Pixel coordinate grounding data:
______

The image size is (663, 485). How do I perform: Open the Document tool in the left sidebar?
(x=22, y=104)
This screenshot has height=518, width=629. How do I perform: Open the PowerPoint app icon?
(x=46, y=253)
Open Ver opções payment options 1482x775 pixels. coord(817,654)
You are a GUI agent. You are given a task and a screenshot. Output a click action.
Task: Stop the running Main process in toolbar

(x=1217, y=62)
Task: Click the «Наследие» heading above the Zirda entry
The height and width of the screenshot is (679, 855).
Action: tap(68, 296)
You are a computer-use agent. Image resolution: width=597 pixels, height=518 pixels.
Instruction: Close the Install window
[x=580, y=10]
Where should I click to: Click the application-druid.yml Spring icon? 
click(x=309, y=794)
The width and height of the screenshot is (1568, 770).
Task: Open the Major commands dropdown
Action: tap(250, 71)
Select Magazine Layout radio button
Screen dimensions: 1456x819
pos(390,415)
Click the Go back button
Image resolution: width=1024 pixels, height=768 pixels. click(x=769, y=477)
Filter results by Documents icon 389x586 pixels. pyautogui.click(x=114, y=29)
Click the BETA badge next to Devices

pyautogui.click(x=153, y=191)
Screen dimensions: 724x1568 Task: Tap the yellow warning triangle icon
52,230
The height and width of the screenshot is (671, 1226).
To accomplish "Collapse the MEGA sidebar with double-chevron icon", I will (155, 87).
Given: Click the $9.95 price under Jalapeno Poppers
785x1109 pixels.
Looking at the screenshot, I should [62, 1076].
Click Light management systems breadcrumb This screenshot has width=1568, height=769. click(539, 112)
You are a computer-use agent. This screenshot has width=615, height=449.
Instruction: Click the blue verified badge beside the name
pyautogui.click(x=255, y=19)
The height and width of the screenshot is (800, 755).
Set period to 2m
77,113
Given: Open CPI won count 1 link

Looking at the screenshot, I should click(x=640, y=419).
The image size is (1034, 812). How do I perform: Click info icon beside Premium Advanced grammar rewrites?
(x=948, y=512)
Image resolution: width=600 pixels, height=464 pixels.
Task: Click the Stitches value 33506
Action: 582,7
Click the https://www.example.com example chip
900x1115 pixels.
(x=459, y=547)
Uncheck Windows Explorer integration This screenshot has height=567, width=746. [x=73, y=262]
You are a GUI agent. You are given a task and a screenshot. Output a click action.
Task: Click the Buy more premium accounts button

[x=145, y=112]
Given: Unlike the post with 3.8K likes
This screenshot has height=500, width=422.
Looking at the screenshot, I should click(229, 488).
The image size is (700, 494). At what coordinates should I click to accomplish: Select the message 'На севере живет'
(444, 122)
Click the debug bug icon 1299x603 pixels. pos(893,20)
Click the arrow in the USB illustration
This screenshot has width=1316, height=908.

______

Look through the lines above and collect those with the word "agent".

OUTPUT OF THE EXERCISE >>
You are a GUI agent. You are given a task and a screenshot. Output a click action.
You are a computer-use agent. Image resolution: width=597 pixels, height=518 pixels.
You are a computer-use agent. This screenshot has width=615, height=449.
You are a GUI agent. You are given a task and a screenshot. Output a click action.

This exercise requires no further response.